Soon after she returns for her father’s funeral, Nora becomes reacquainted with her childhood friend Jeffrey, and their developing relationship becomes a central strand in the story. In the many portrayals of Iraq War veterans in recent American literature, almost invariably women figure as a supporting presence, and Iraqis only appear as a way to explore the soldier’s trauma. Nora is not a supportive silent presence here. Though some aspects of Lalami’s portrayal of the war veteran are familiar, she also breaks new ground. Here is Nora, questioning herself, reminding herself:

He wasn’t the sweet kid I knew in high school; he had fought in a brutal war, a war I hated. Perhaps I was only trying to distract myself from grief. My mother knew better; she didn’t try to fight her feelings of pain or fear but accepted them as she might accept unwelcome visitors, knowing that someday, even if it was very far in the future, they would leave. It was a strength she derived from her deep faith, and in that moment I envied her for it. All I had were uncertainties.

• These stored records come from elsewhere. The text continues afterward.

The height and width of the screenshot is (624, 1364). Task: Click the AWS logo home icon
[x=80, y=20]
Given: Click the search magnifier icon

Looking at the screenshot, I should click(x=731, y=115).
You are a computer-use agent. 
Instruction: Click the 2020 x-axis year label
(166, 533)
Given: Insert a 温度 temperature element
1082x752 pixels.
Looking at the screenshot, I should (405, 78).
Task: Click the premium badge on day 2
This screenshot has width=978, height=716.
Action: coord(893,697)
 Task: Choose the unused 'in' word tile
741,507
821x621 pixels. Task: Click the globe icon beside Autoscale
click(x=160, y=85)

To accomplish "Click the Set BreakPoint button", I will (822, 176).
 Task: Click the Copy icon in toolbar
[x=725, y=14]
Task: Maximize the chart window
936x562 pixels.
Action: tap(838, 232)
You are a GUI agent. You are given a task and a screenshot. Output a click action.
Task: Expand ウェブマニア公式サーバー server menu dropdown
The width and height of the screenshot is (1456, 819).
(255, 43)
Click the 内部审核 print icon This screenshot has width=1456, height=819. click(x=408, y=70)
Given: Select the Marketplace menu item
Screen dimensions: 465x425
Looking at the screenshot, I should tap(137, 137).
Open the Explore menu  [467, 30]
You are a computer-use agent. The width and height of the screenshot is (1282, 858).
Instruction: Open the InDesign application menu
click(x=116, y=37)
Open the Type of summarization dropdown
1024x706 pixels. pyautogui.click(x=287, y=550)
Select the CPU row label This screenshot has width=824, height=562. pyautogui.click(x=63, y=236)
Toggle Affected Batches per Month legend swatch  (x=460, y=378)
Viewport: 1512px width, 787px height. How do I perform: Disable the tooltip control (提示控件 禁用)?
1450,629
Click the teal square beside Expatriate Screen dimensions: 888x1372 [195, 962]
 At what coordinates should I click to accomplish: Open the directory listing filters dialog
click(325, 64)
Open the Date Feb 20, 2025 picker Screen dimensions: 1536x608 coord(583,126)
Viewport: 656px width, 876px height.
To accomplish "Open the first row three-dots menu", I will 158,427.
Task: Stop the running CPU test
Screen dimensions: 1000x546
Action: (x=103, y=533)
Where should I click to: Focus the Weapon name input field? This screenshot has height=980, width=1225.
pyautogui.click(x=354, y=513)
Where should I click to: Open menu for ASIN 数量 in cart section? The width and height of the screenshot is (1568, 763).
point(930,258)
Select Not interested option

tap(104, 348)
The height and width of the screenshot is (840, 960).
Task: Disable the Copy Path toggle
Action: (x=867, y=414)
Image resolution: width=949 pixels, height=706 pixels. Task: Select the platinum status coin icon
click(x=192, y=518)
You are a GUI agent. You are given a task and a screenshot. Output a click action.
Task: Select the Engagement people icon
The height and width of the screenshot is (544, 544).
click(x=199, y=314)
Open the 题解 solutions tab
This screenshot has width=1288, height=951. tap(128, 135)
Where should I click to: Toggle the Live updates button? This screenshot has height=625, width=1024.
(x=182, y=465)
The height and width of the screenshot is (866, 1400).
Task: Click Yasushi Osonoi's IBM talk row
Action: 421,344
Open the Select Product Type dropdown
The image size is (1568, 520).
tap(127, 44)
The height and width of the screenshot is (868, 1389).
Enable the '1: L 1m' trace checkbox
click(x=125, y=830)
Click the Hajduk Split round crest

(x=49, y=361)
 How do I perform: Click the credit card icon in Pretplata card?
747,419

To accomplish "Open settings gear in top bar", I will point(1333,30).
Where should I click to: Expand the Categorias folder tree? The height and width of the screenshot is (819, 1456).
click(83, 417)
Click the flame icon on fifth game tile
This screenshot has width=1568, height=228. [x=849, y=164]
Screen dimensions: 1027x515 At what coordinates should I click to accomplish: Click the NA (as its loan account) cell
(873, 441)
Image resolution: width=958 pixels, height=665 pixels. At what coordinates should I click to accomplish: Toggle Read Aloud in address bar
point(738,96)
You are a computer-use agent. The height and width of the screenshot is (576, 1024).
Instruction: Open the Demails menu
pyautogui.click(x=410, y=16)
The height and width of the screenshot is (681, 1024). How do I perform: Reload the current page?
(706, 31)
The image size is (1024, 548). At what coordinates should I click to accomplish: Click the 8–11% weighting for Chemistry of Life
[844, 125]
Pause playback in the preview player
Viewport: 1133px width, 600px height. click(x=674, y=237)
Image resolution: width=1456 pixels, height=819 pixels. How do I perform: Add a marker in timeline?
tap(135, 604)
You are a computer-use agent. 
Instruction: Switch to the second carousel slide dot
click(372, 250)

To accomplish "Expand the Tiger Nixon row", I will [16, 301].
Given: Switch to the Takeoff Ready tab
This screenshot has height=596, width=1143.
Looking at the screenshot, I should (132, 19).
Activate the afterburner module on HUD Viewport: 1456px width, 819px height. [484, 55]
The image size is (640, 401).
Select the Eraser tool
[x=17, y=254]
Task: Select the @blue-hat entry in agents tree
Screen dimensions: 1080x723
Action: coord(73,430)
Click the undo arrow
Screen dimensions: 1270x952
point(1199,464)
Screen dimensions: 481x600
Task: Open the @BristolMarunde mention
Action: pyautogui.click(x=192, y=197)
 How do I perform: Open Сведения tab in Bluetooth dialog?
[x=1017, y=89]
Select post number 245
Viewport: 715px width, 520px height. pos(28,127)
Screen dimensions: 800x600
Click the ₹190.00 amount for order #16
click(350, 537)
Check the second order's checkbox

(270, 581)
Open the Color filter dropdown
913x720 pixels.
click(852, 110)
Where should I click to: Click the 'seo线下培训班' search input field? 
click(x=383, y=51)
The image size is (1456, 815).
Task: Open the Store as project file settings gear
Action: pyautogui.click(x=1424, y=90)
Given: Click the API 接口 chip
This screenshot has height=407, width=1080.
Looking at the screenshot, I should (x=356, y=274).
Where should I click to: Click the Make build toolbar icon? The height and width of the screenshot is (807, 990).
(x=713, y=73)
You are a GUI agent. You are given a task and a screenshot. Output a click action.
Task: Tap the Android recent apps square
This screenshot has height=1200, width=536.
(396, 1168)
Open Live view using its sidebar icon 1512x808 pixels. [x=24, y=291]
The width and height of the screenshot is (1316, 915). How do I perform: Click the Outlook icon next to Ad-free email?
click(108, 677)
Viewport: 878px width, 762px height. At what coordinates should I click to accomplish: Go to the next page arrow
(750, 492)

Nora’s fraught relationship with her mother runs the gamut from envy and admiration to duty and anger,  difficult emotions which are testament to the thorniness of love, which as Nora realises, is “not a tame or passive creature, but a rebellious beast, messy and unpredictable, capacious and forgiving.”

These themes of the mother-daughter relationship are woven into the larger family saga as Nora’s return brings to the surface resentments harbored since childhood.  Maryam recognises that her “daughters lived in their own worlds,” and as we soon learn the two sisters, the (seemingly) good daughter Salwa and the ambitious dreamer Nora, have even experienced being an immigrant differently: while Nora is “dark, like her [Maryam],” Samla “has a light skin, like her father.”

In one of Salma’s section, she speaks of her memories in second person:

You take after the Amazigh side of the family and every spring your hair grows lighter. Grocery store clerks ask if you’d like a sticker, young lady. Bank clerks ask if you’re excited about the Easter egg hunt. It will be years before you encounter the word “passing”…You still speak Arabic, but you no longer dream in it.

The otherness Lalami’s novel explores is not only that of race and gender and class and the intersections of those identities, but also the otherness that exists within each of these people, the paths that could have been taken, the choices that are constantly being made. In taking us through their journeys, Lalami invites us to reflect on the reasons for why those journeys turned out as they have, to consider the sum of these lives in their complex humanity.